Sunday, 23 October 2016

More Rootin', Tootin', Shootin', Stealin' Fun!

Tired of running from one carriage to the next and robbing the passengers? Tired of jumping from one carriage roof to the next? Tired of punching and shooting your fellow bandits and getting punched and shot at in return? Tired of dodging Marshall Sam whose bullets will send you racing to the roof? Tired of having your plans disrupted and messed up by your fellow bandits so that your rivals make off with the passengers’ purses and jewels and even the strongbox containing the payroll—worth $1000—for the local mine? Want to try something different? Leap onto a horse and ride it alongside the train and then leap off again? Check! Leap onto a horse and ride it alongside a stagecoach to swing inside and take a hostage? Check! Leap from the top of the locomotive onto the stagecoach, duke it out with the guard and grab the strongbox—containing another $1000—that the shotgun-wielding guard was protecting? Check! These are the core additions to be found in Colt Express: Horses & Stagecoach, the first expansion for Colt Express, the 2015 Spiel des Jahres winner.

There is no denying that Colt Express is huge fun. It is a programmed movement and action game in which bandits attempt to rob a train—the passengers of their purses and their jewels and Marshall Sam of the local mine’s payroll. They can move from carriage to carriage, climb up and down onto carriage roofs, shoot and punch their rival bandits, and hopefully dodge the Marshall when another Bandit moves him! The fun of game comes in both a well-conceived plan executed perfectly and in a well-conceived plan coming into contact with the plans of rivals and being thoroughly disrupted—especially when they affect another Bandit instead of the intended target. It is a Wild West game of Old School movie action and the fact that it comes with a cardboard model Train as the playing area makes it a highly attractive looking game.

With Colt Express: Horses & Stagecoach, an actual stagecoach cardboard model can be added to the game as well as wooden horses.
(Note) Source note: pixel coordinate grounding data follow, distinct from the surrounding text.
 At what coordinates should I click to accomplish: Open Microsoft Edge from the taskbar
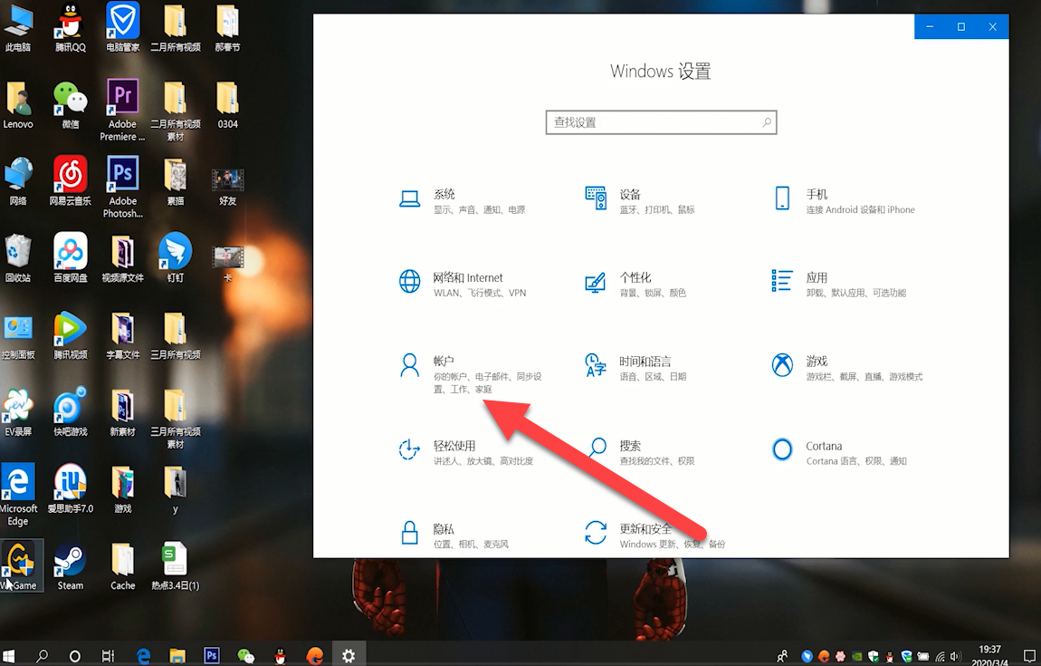click(x=143, y=654)
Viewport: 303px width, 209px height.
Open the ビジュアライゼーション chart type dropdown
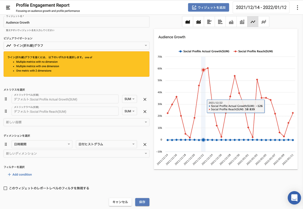(x=76, y=46)
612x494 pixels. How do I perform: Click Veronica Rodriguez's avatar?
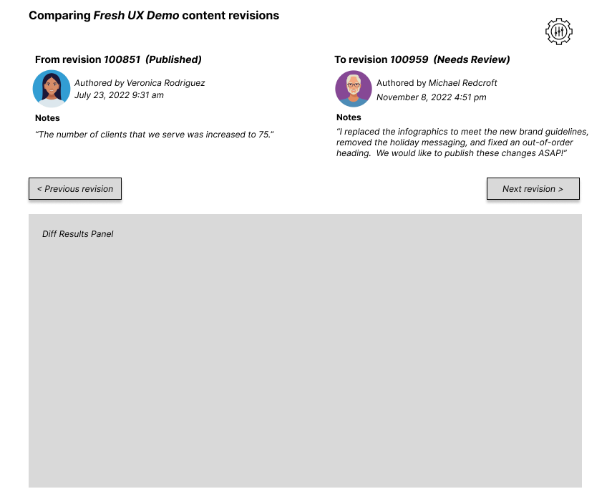pos(52,89)
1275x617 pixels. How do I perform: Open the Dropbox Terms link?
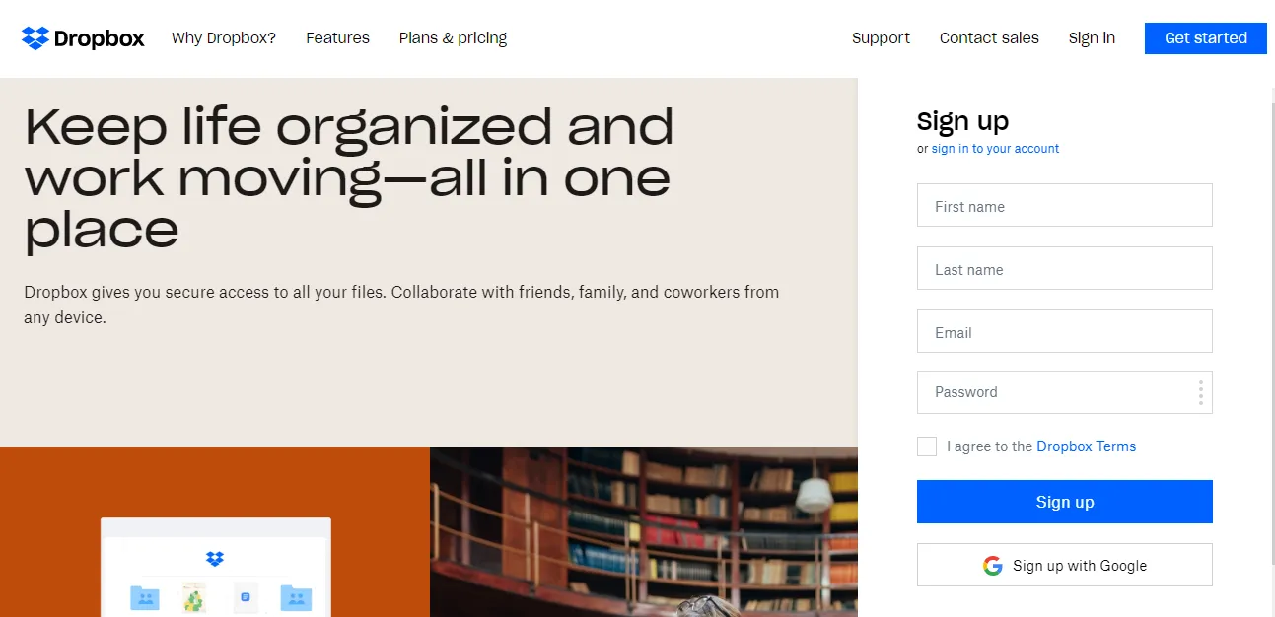pyautogui.click(x=1086, y=446)
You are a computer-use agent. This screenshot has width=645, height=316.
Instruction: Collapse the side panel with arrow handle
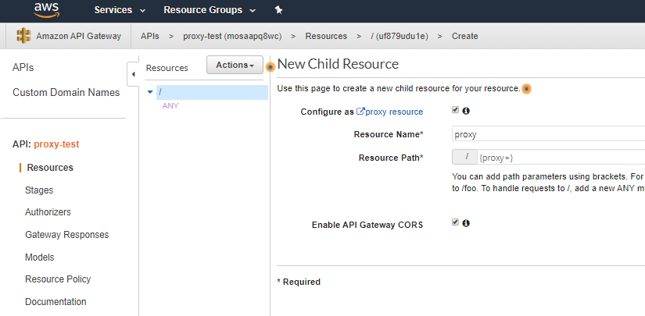(132, 74)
Bandits can use the new Ride action card to leap onto a Horse adjacent to a carriage—either from inside a carriage or from its roof—and ride it alongside the Train, either to move back or forward along the carriage and then reboard the train. This provides a new movement action to the game, plus it allows players to leap from a horse and get inside the Stagecoach. Alternatively, a Bandit can use a Movement card to leap from the roof of an adjacent carriage onto the roof of the Stagecoach—or vice versa. Once inside the Stagecoach, a Bandit can take one of its passengers hostage. There are eight Hostage cards in the game, but only five are available during a game. A Bandit can only take one who remains with him throughout the game. At game’s end, a Hostage will earn a Bandit more money, but not without a penalty. For example, ‘The Lady’s Poodle’ earns a player $1000 at game’s end, but he suffers a Bullet card at the beginning of any Round because the yappy little dog keeps biting him!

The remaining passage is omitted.